> What this task involves
Output the text on magnesium titanate sulfation exactly as it appears, with nothing changed.

1. Sulfation of magnesium titanates is significantly faster (3.5 h, compared to the traditional 6–8 h) than sulfation of ilmenite concentrates.

2. The use of magnesium titanates and sulfate solutions obtained from them eliminates the step of reducing iron compounds, which has a direct resource-saving effect.

3. Precipitation of titanium dioxide from magnesium-titanium sulfate solutions allows for the production of titanium dioxide free of iron impurities, significantly improving its properties and reducing the consumption of water and reagents for washing.

4. The use of the developed technology eliminates the formation of a highly hazardous waste product from the production of titanium dioxide from ilmenite—hydrolytic sulfuric acid (5–10% sulfuric acid solutions with a high iron sulfate content) [34].

5. Solutions containing magnesium sulfate can be evaporated to produce a valuable fertilizer or a Sorel cement [35,36].

3. Materials and Methods

Magnesium titanate samples were obtained by pyrometallurgical (thermochemical) treatment of a pre-crushed (less than 45 μm) mixture of quartz–leucoxene concentrate (mixture of 51% SiO₂, 42% TiO₂, and 7% other impurities FeO/Fe₂O₃, MgO, and Al₂O₃) obtained from the Timan field, Russia [17,18,19,20,21], and brucite (99.9% MgO produced by Sigma Aldrich. St. Louis, MO, USA) at different temperatures, varying the process time. The temperature of the onset of phase formation in the system was taken to be 1350 °C [17].

> Entries provided

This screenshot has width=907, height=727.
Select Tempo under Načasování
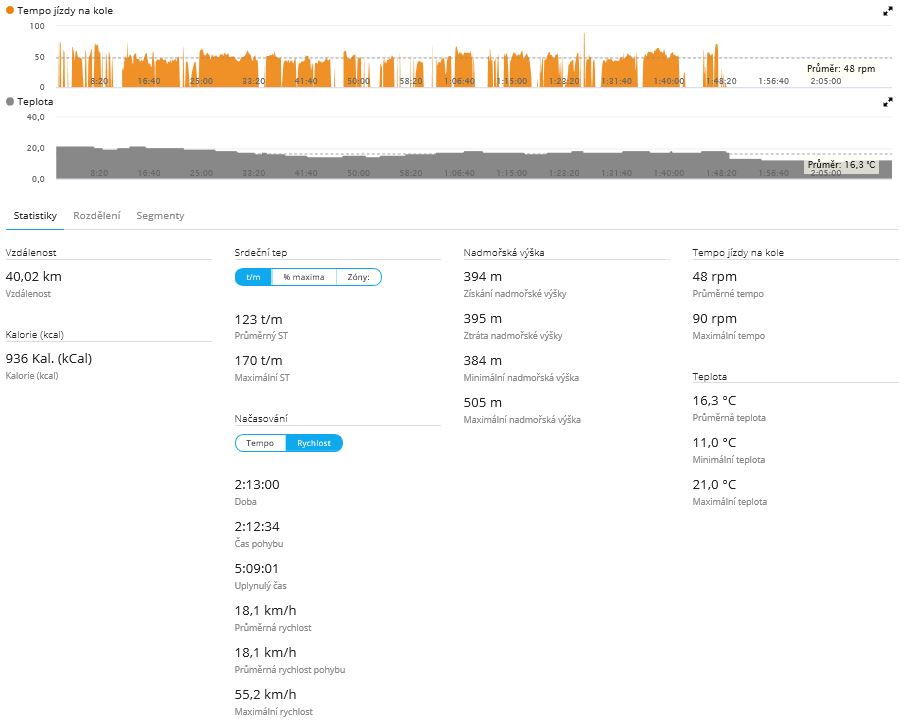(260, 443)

==

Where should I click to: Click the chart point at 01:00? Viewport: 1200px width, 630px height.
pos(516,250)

> Task response
1. Sulfation of magnesium titanates is significantly faster (3.5 h, compared to the traditional 6–8 h) than sulfation of ilmenite concentrates.

2. The use of magnesium titanates and sulfate solutions obtained from them eliminates the step of reducing iron compounds, which has a direct resource-saving effect.

3. Precipitation of titanium dioxide from magnesium-titanium sulfate solutions allows for the production of titanium dioxide free of iron impurities, significantly improving its properties and reducing the consumption of water and reagents for washing.

4. The use of the developed technology eliminates the formation of a highly hazardous waste product from the production of titanium dioxide from ilmenite—hydrolytic sulfuric acid (5–10% sulfuric acid solutions with a high iron sulfate content) [34].

5. Solutions containing magnesium sulfate can be evaporated to produce a valuable fertilizer or a Sorel cement [35,36].

3. Materials and Methods

Magnesium titanate samples were obtained by pyrometallurgical (thermochemical) treatment of a pre-crushed (less than 45 μm) mixture of quartz–leucoxene concentrate (mixture of 51% SiO₂, 42% TiO₂, and 7% other impurities FeO/Fe₂O₃, MgO, and Al₂O₃) obtained from the Timan field, Russia [17,18,19,20,21], and brucite (99.9% MgO produced by Sigma Aldrich. St. Louis, MO, USA) at different temperatures, varying the process time. The temperature of the onset of phase formation in the system was taken to be 1350 °C [17].